C'est le point le plus intéressant à retenir de cette période enfiévrée
où Baudelaire fit son apprentissage de la vie et de l'amour; et, si je
devais décrire universitairement la course amoureuse de Baudelaire,
je dirais que voici sa première manière d'aimer, instinctivement,
brutalement même, en débauche et en curiosité libertine; et que les
objets de cet amour juvénile vont leurrer ceux qui pensent trouver
là la personnalité amoureuse de Baudelaire, car il eut le courage de
reconnaître son erreur, sans toutefois la renoncer, ce qui était double
bravoure de sa part. Je veux dire que cette Jeanne Duval, dont à raison
on ne veut séparer le nom de celui de son poétique amant, ne fut point,
exclusivement, ainsi qu'on l'affirme trop gratuitement, la maîtresse
de Baudelaire; que même jamais il ne se donna à elle, s'il est vrai
qu'en amour la communion des chairs, sans l'intime communion des âmes,
ne soit qu'un mensonge pour endormir la douleur humaine. Jeanne Duval
ne régna sur les sens et sur l'imagination de Baudelaire que par
l'incantation de sa volupté pénétrante et le charme magique de son
étrangeté. Par la force de l'habitude, elle fut la maîtresse de sa vie;
pas un seul instant, en dépit que lui-même l'ait cru, elle n'occupa la
moindre place dans son cœur._ ELLE EST LA FLEUR DU MAL, OUI; L'AMOUR
DE BAUDELAIRE, ASSURÉMENT, NON.
_Il fit sa connaissance vers la vingtième année. Tarifée du trottoir,
figurante de café chantant, valetaille exotique, impossible de le
préciser. Baudelaire s'en éprit soudainement, au point de lui sacrifier
une juive de la rue Saint-Antoine, Sarah-Louchette, encore une gueuse,
pour laquelle il paraissait avoir quelque attachement.--Vingt ans, la
gorge déjà basse, les seins tombés, elle est chauve et porte perruque;
elle louche de son œil juif et cerné. Un soir d'hiver, la faim a
relevé ses jupons en plein air; elle a vendu son âme pour avoir des
souliers; elle a traîné les ruisseaux, et mordu le pain de l'hôpital.

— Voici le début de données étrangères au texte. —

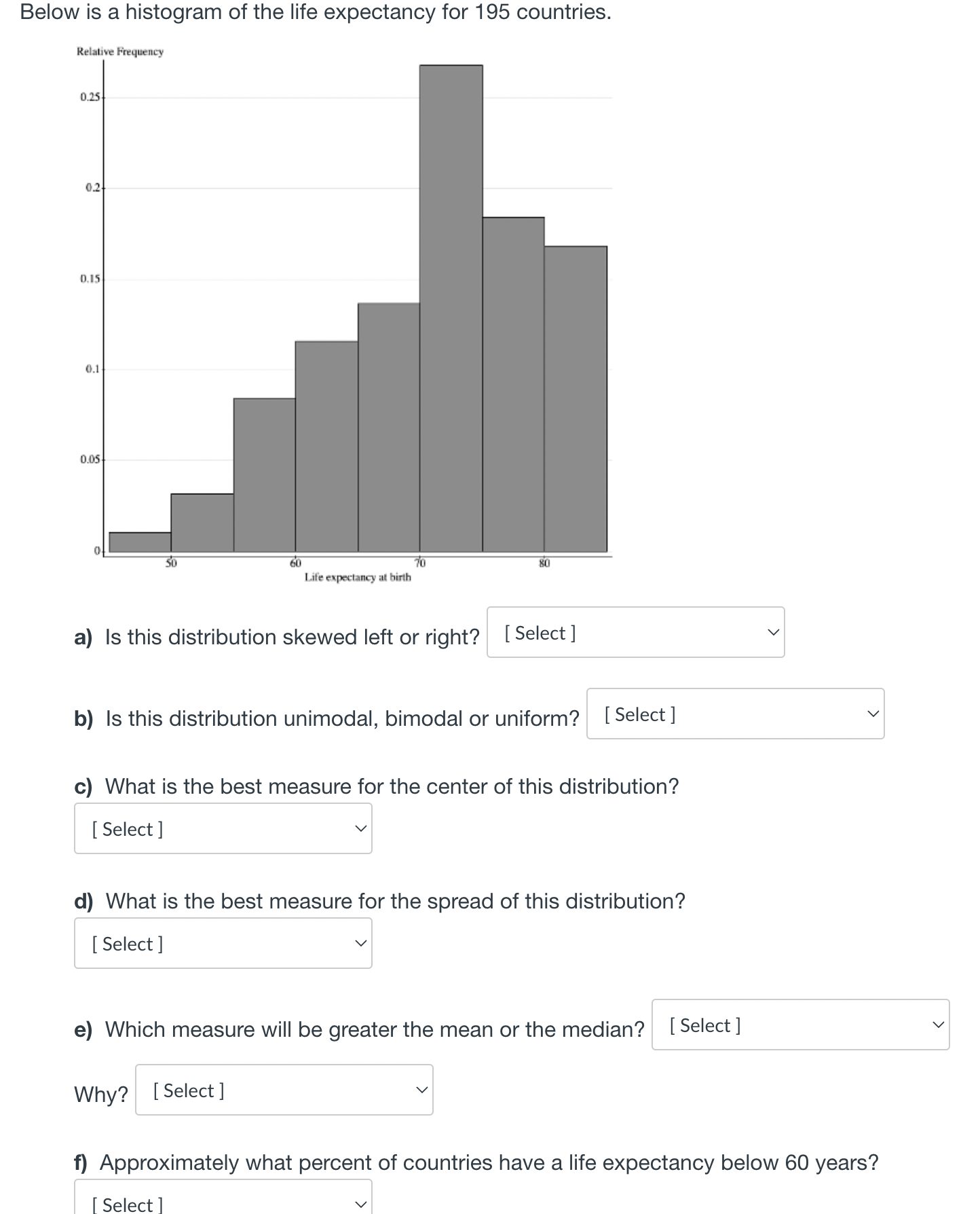Open the Why? explanation dropdown

283,1090

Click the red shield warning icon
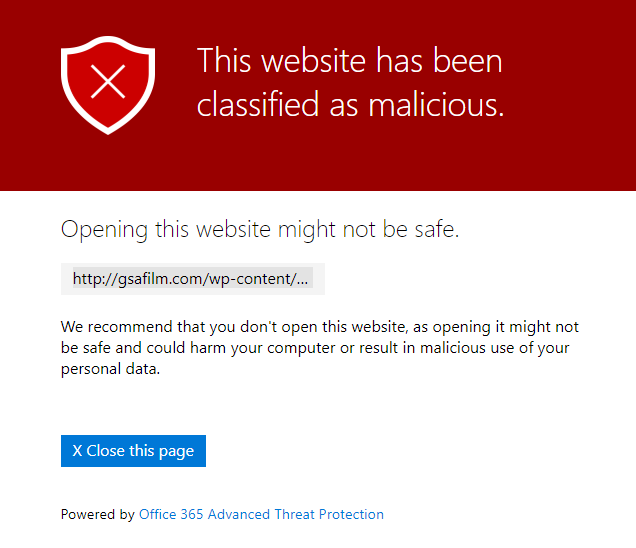(108, 85)
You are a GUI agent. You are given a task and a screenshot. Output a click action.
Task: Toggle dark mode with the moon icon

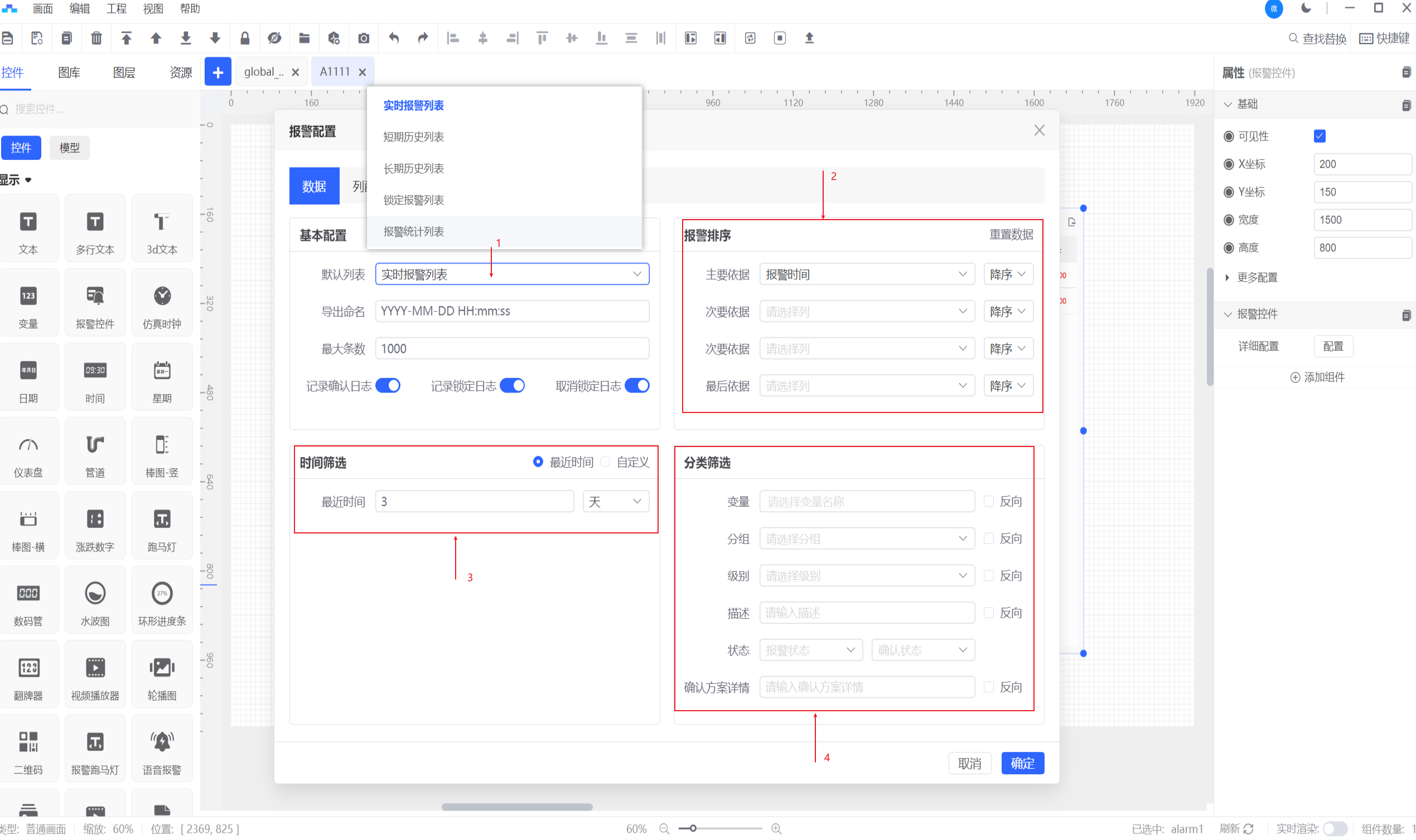tap(1306, 8)
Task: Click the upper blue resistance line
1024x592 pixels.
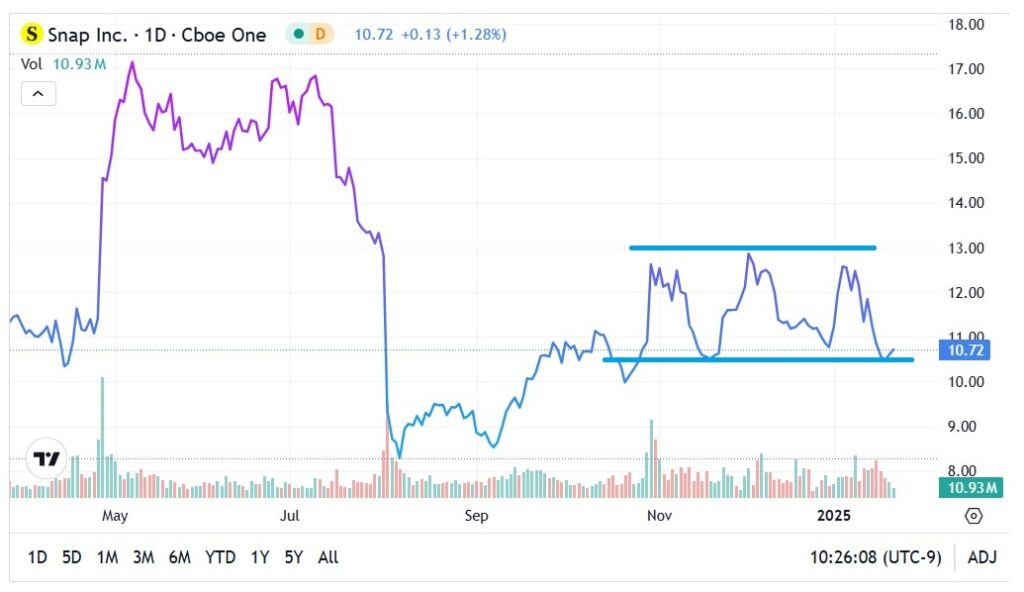Action: 752,248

Elle s'essouffle au plaisir. Pour elle, et d'elle, tant d'amants
sont défunts que, les nuits d'insomnie, ses yeux inquiets en voient
défiler les fantômes._--Cette bohème-là, c'est son tout, sa richesse,
sa perle, son bijou, sa reine, sa duchesse, celle qui l'a bercé dans
son giron vainqueur, et qui, dans ses deux mains, a réchauffé son
cœur.--_D'abord, Jeanne fut cruelle et coquette; en attendant de
baiser son noble corps, Baudelaire dut retourner à l'affreuse juive.

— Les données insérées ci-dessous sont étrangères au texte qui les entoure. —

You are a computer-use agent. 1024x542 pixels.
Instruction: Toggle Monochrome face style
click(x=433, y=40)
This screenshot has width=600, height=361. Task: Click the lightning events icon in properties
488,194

Près de celle qu'il n'aime plus, il songe à celle dont son désir se
prive; il se représente sa majesté native, son regard vigoureux et
tout de grâce, le casque parfumé de ses cheveux; il n'aspire qu'à la
ferveur de caresser ses pieds frais et ses tresses noires; surtout il
voudrait obscurcir la splendeur de ses froides prunelles, par quelque
larme, quelque soir. Sans doute, en prolongeant sa cour, la belle
ténébreuse avait résolu dé mieux s'attacher le jeune homme; elle y
réussit, en tous cas, puisque plus elle le fuyait, plus il l'aimait,
plus il chérissait cette froideur par où elle lui plus belle; puisque
dès lors leurs existences se confondirent si bien qu'au milieu des plus
angoissantes préoccupations Baudelaire ne cessa d'assurer la vie de sa
compagne d'amour, avant de penser à s'assurer la sienne._
_La fille de Saint-Domingue n'empruntait pourtant sa beauté qu'à
l'image poétique dont Baudelaire se plaisait à l'auréoler dans son
triste cœur. Les familiers du quai de Béthune, qui n'en étaient pas
amoureux, confessaient qu'elle n'avait ni talent, ni esprit, ni cœur,
aucune beauté, et aucun charme_ (physiquement, cette drôlesse ne vaut
même pas le ***, disait un intime), _rien enfin qui justifiât la
passion exclusive qui s'empara de Baudelaire à cette époque. Près de
la cheminée, elle demeurait blottie dans un fauteuil bas et y restait
silencieuse, cependant que les apprentis de lettres dissertaient des
théories et jonglaient aux paradoxes. Baudelaire improvisant lui
dictait tes vers qu'elle retenait, que peut-être elle recopiait.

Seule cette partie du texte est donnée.